What you have to do -
Can you lay out the listing as a JSON list of strings, one string per line and blank lines left out, beginning at the line containing "The width and" and stopping after the line containing "photos is located at coordinates (553, 1216)."? Leave the pictures out of the answer.

Given data -
<<<<
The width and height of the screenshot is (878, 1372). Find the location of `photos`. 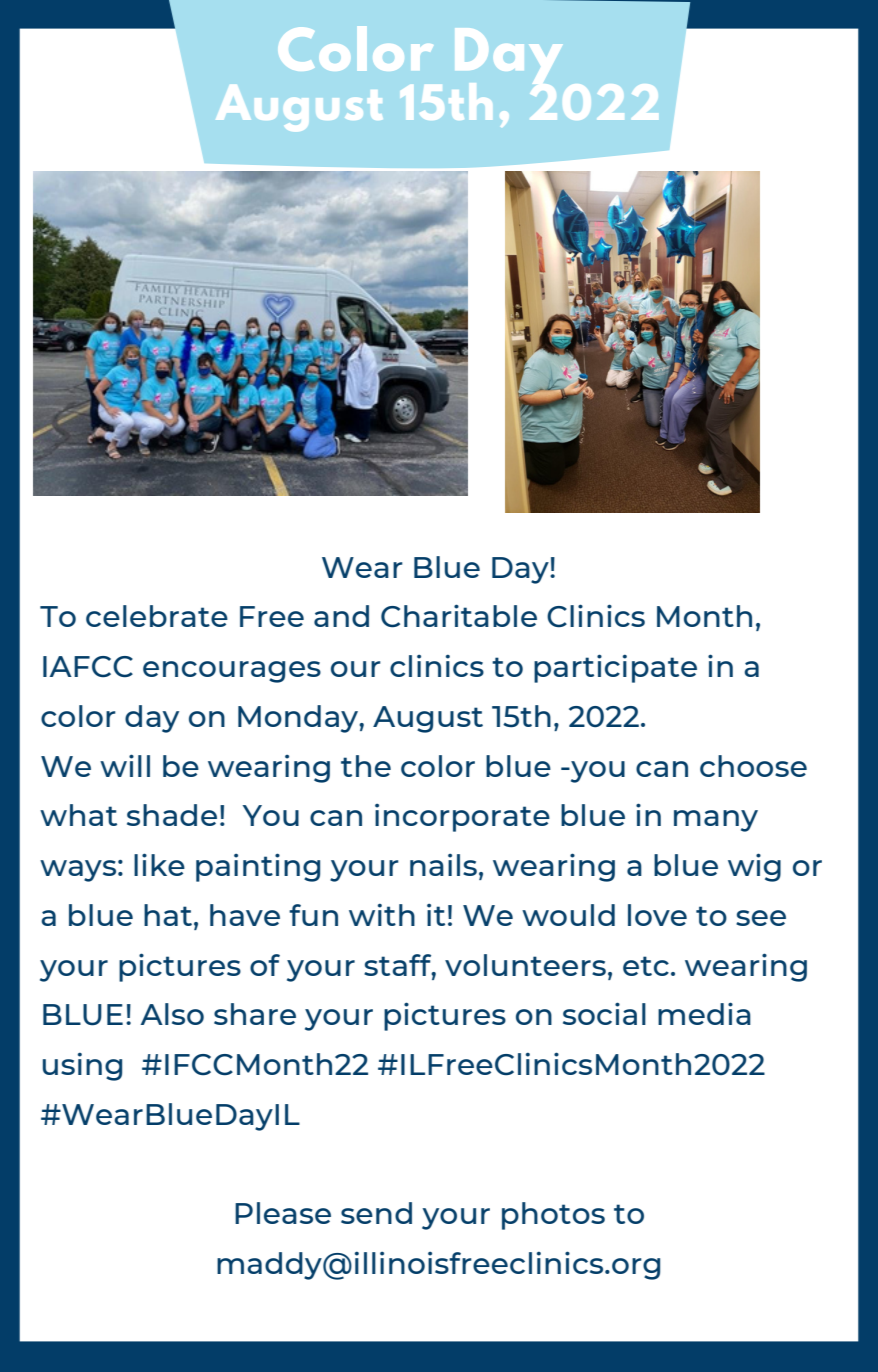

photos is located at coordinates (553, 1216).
>>>>
<<<<
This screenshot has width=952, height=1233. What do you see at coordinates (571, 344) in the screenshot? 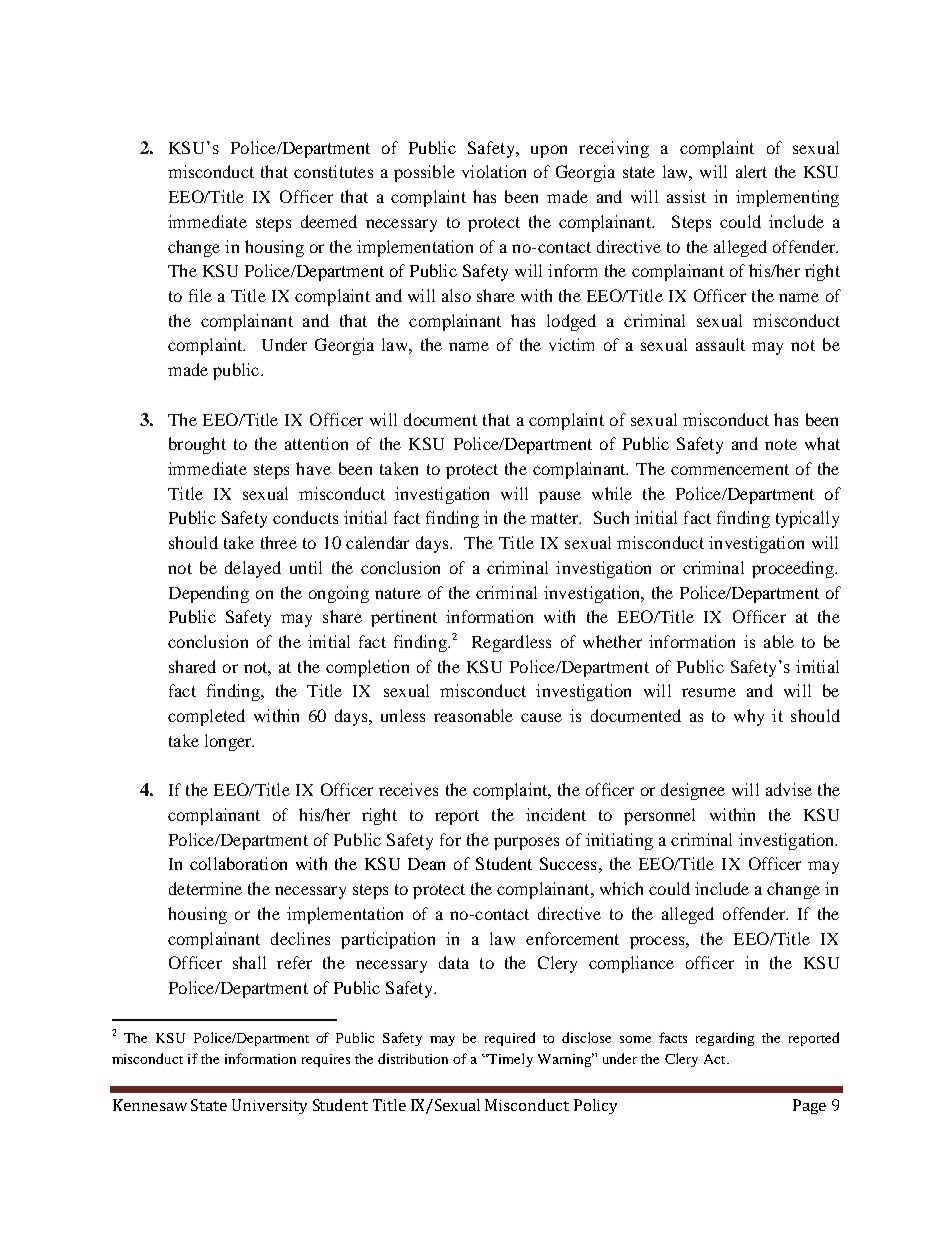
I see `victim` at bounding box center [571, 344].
>>>>
<<<<
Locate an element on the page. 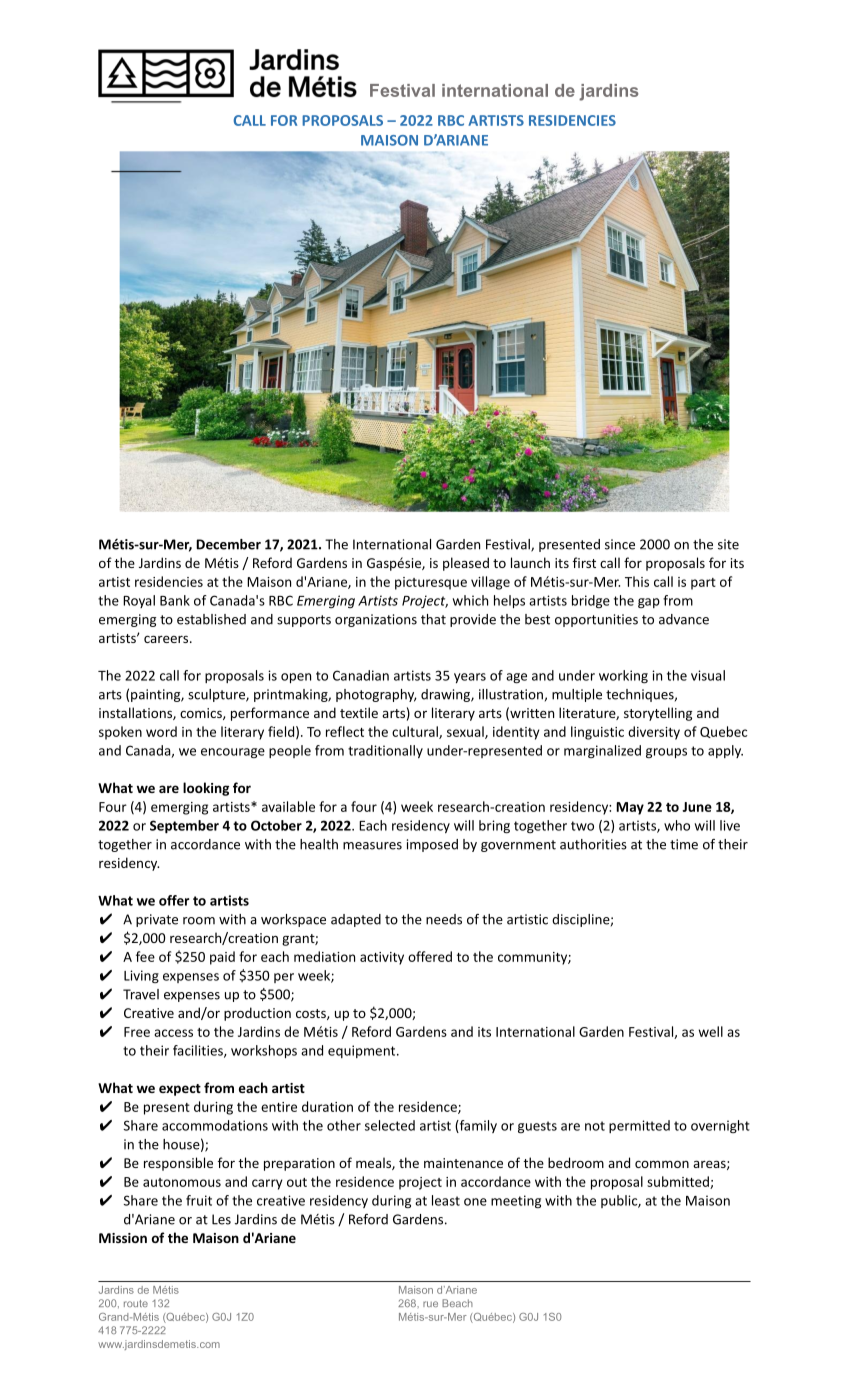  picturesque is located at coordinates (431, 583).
>>>>
Response -
[
  "The width and height of the screenshot is (878, 1372). Find the location of `photos`. ",
  "photos is located at coordinates (553, 1216)."
]